Task material

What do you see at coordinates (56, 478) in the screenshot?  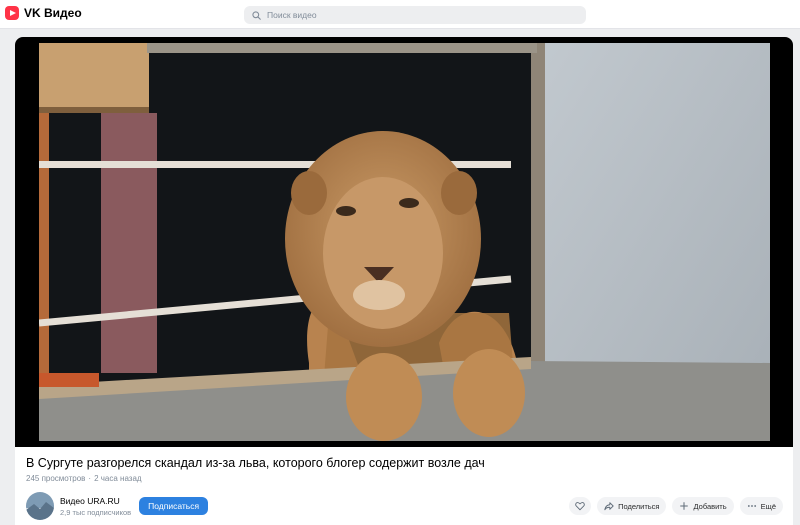 I see `view-count: 245 просмотров` at bounding box center [56, 478].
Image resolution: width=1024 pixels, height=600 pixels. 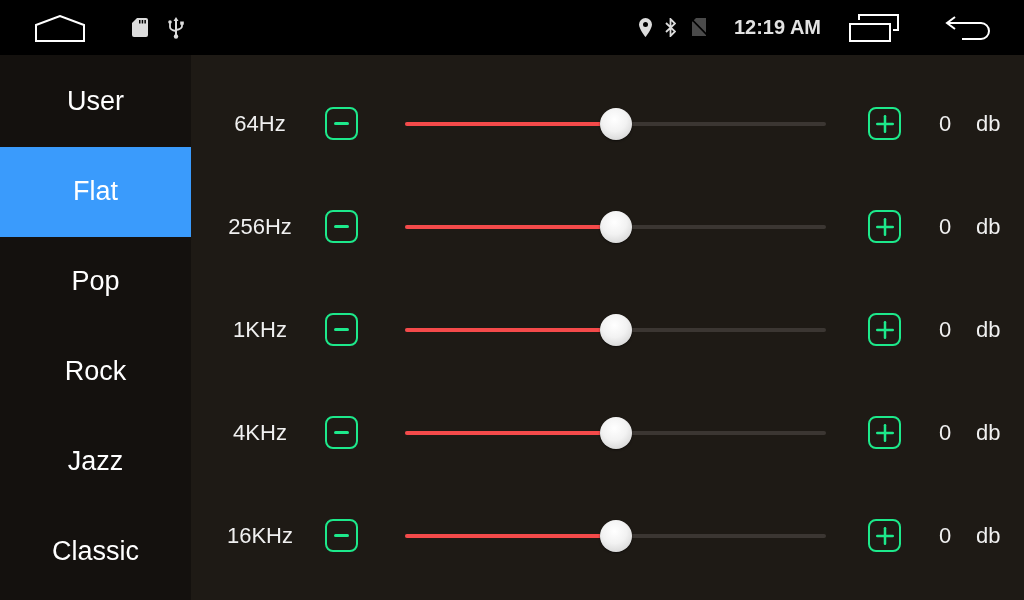 I want to click on preset-item: Classic, so click(x=96, y=552).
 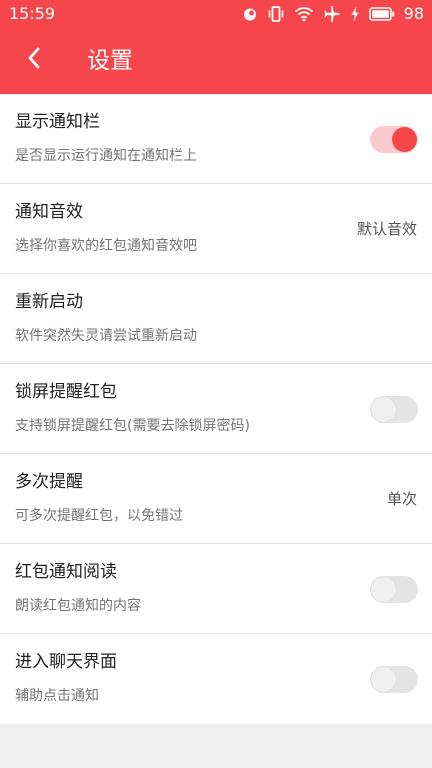 What do you see at coordinates (386, 229) in the screenshot?
I see `setting-value: 默认音效` at bounding box center [386, 229].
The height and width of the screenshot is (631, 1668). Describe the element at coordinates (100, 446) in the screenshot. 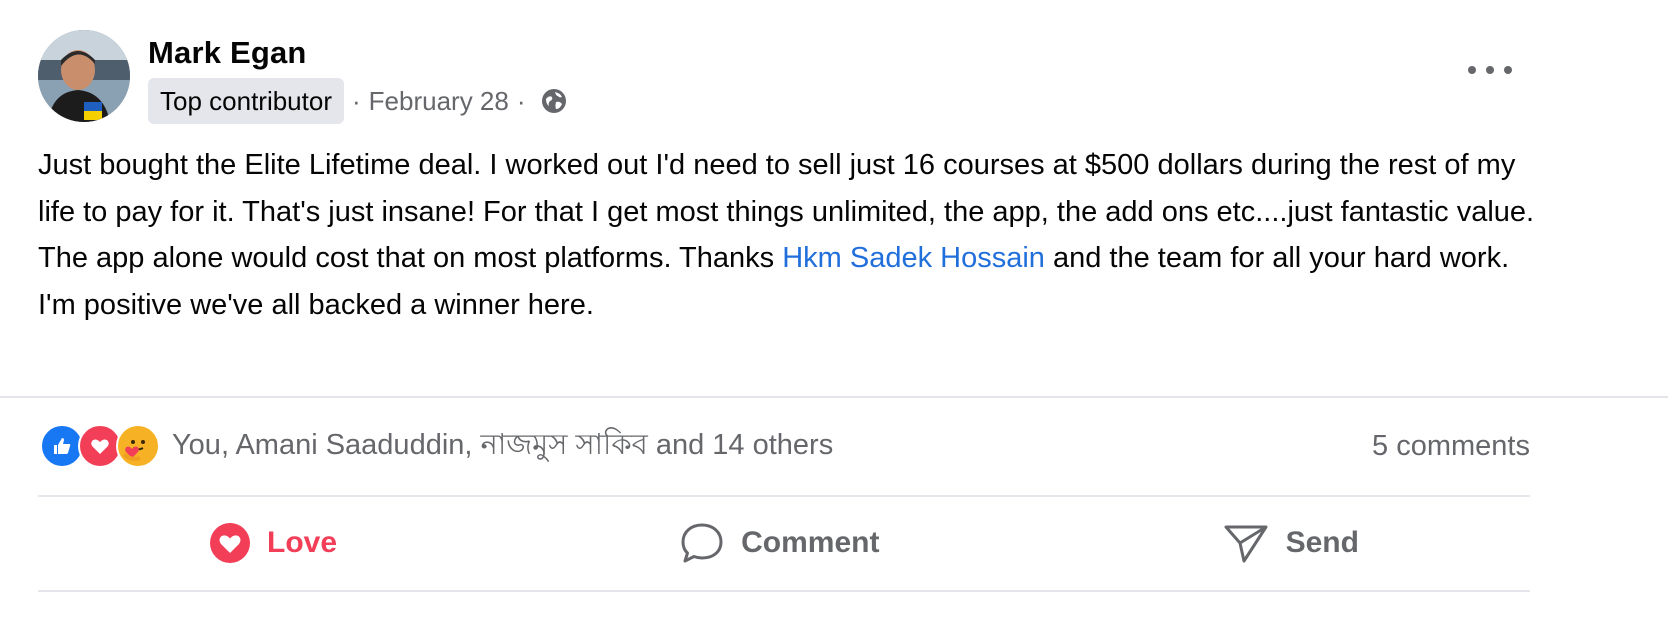

I see `reaction-icons` at that location.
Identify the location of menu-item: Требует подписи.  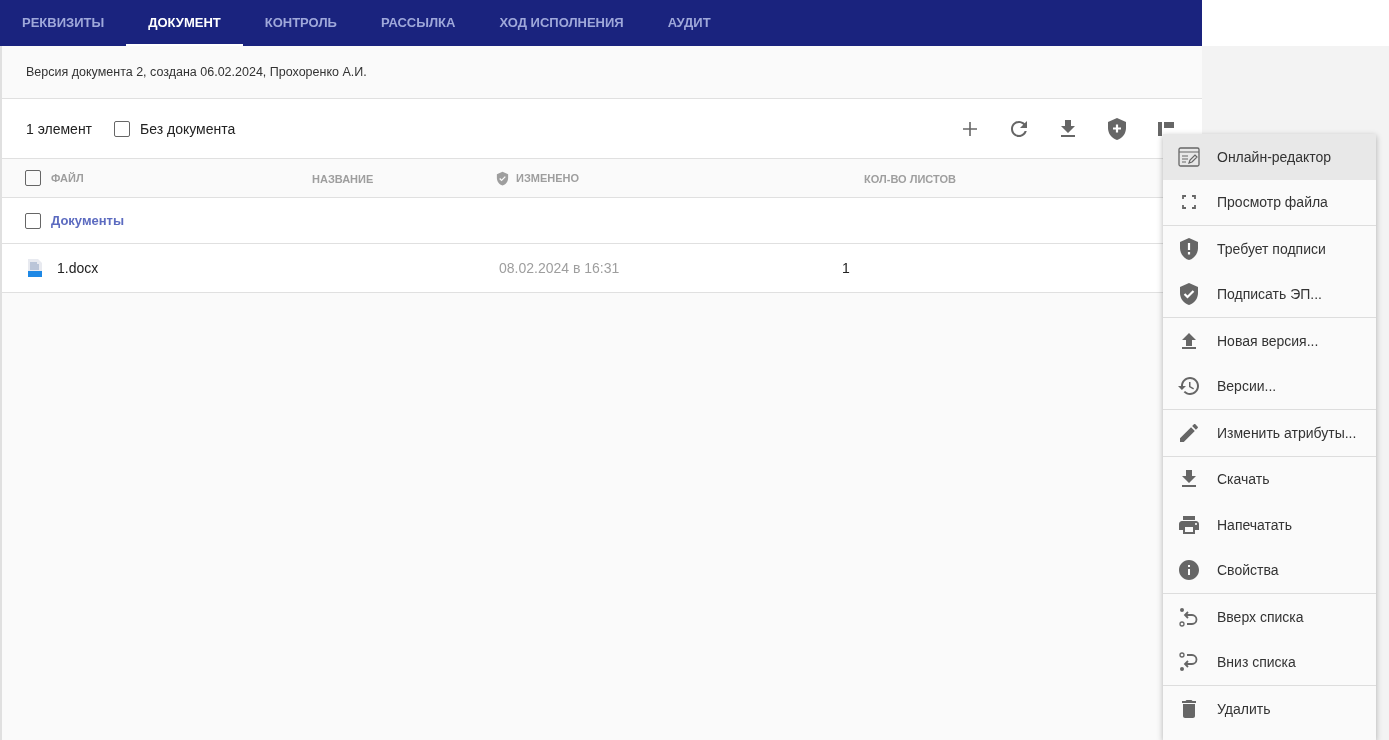
(1270, 249).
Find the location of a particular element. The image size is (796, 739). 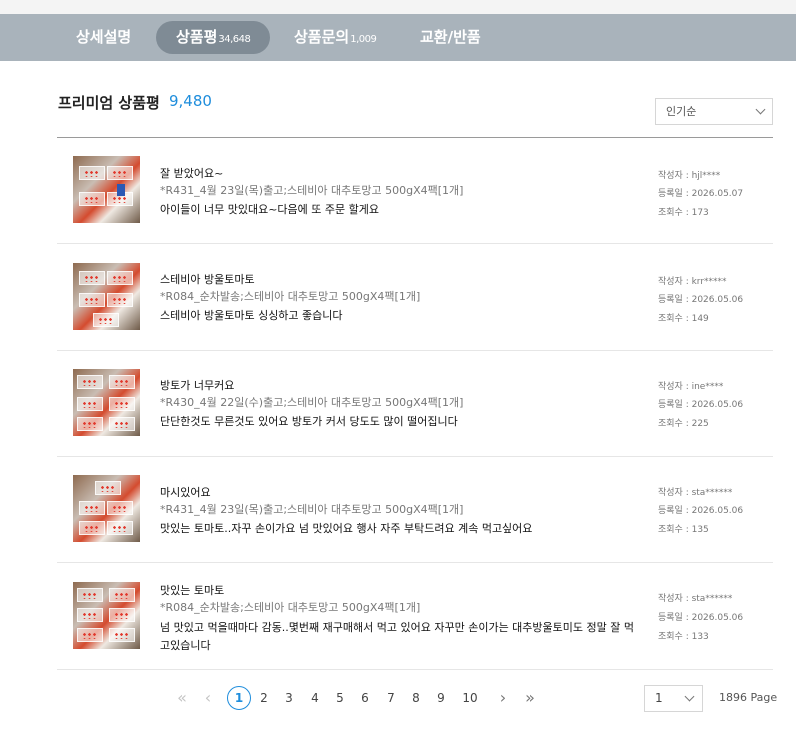

page-8-button: 8 is located at coordinates (416, 698).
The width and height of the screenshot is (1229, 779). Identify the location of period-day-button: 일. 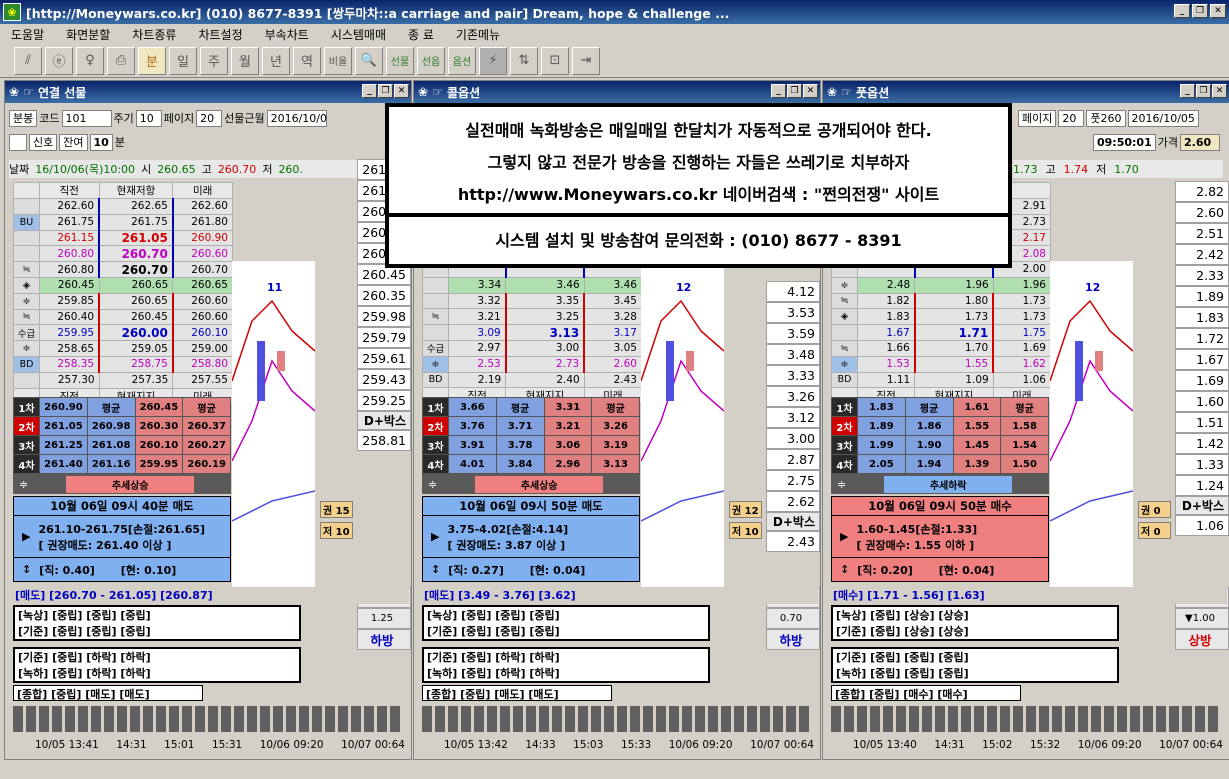
(183, 60).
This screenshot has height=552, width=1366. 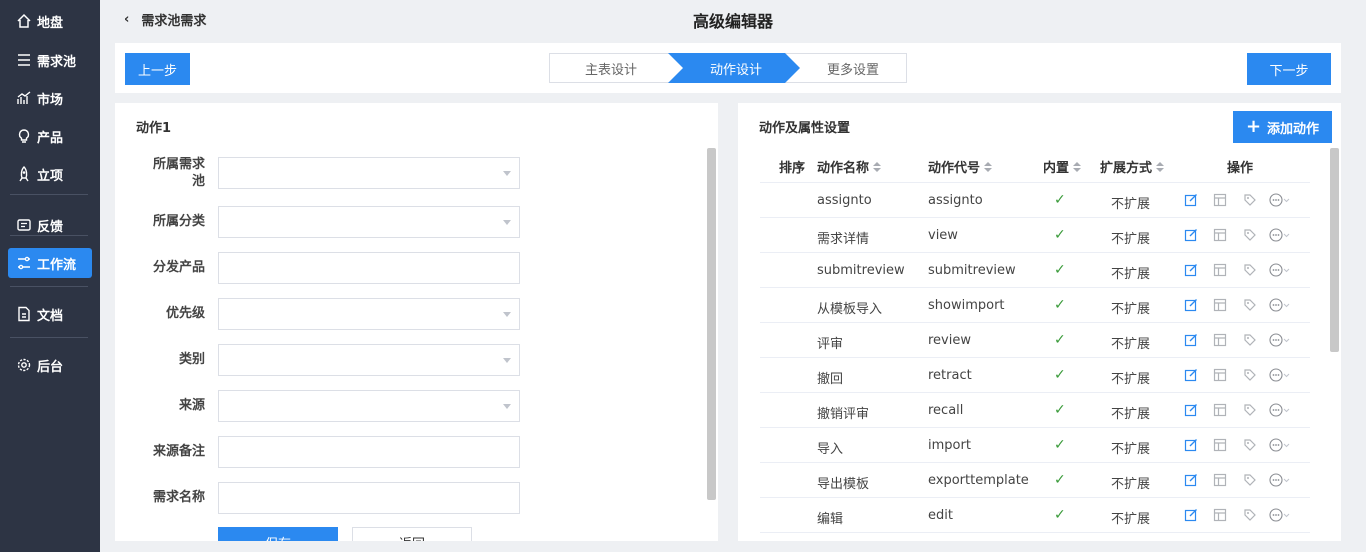 What do you see at coordinates (853, 68) in the screenshot?
I see `step-more-settings: 更多设置` at bounding box center [853, 68].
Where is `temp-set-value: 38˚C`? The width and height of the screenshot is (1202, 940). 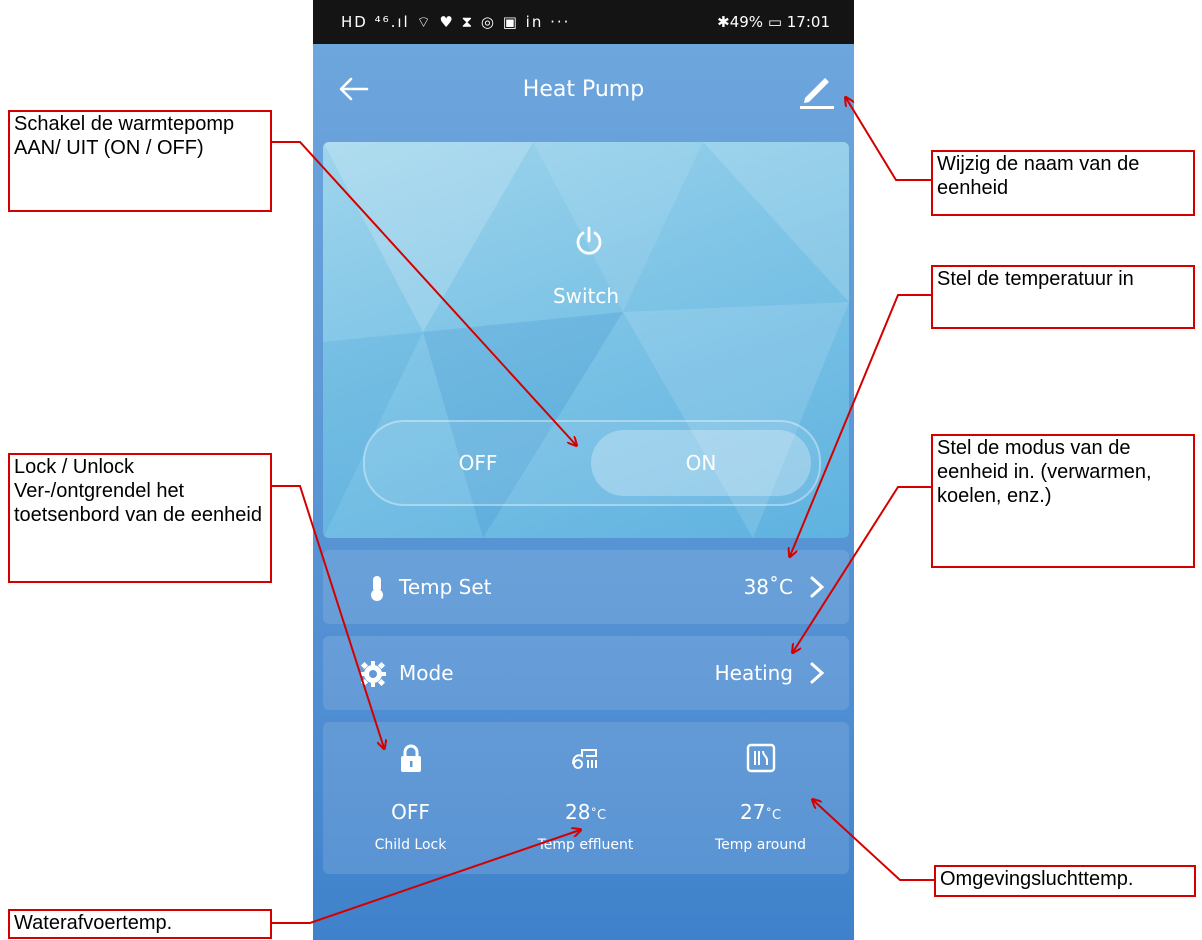 temp-set-value: 38˚C is located at coordinates (768, 587).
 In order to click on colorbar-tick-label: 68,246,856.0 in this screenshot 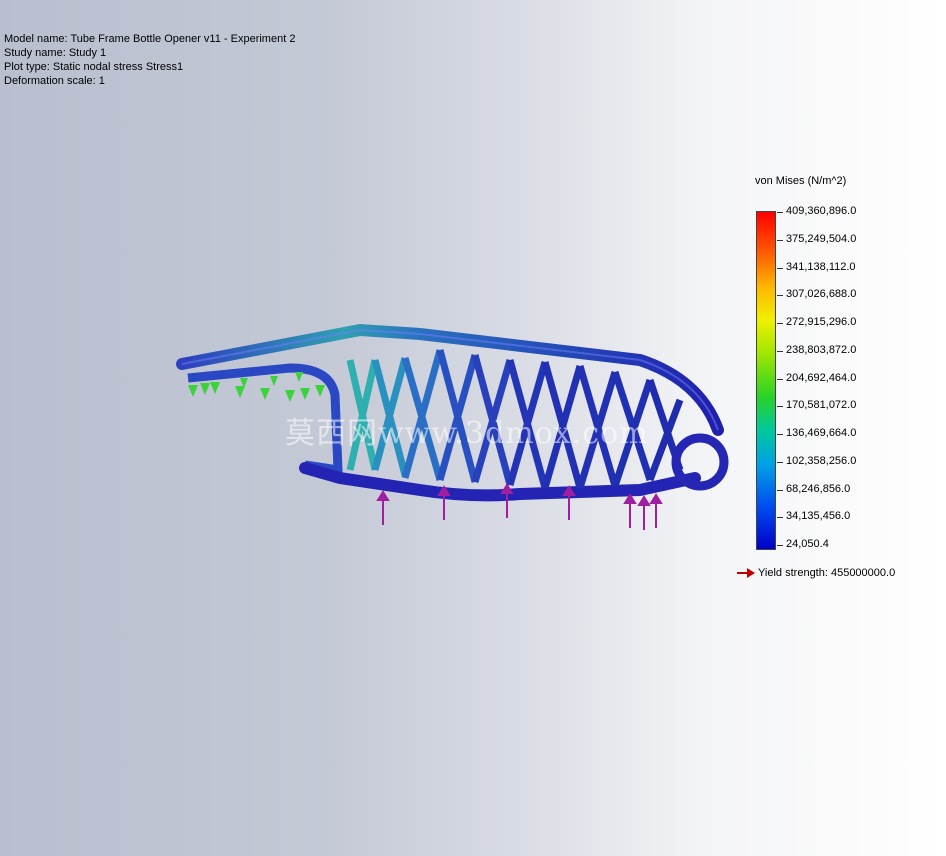, I will do `click(818, 488)`.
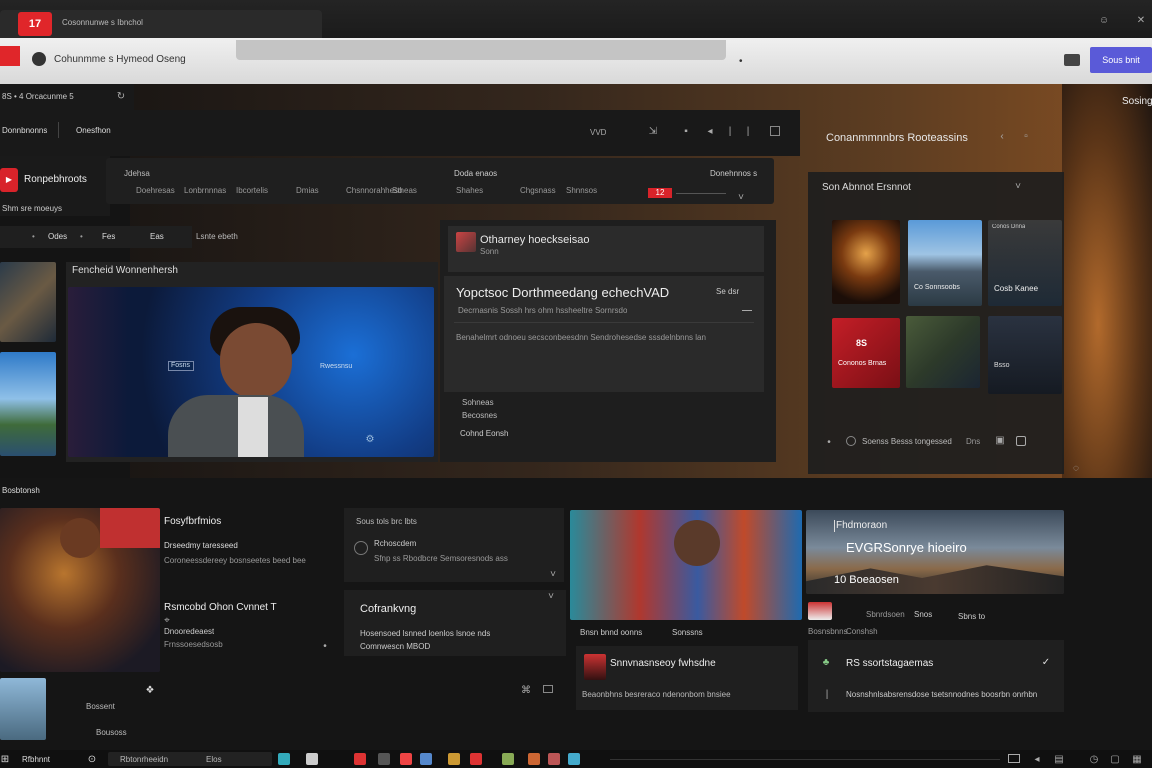 The width and height of the screenshot is (1152, 768). I want to click on filter-chip: Dmias, so click(308, 190).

Work to complete
In the part of the listing that opens with the line containing "The height and" and closes with the line containing "page-8-button: 8 is", substitute "component" for "element" and write out that part alone, leaving everything else unchanged. Leave the pictures out.

Completed exercise
The height and width of the screenshot is (631, 1668). Describe the component at coordinates (100, 446) in the screenshot. 

I see `reaction-icons` at that location.
Identify the location of menu-item: Требует подписи.  
(1270, 249).
Find the location of a particular component. The image size is (796, 739). 

page-8-button: 8 is located at coordinates (416, 698).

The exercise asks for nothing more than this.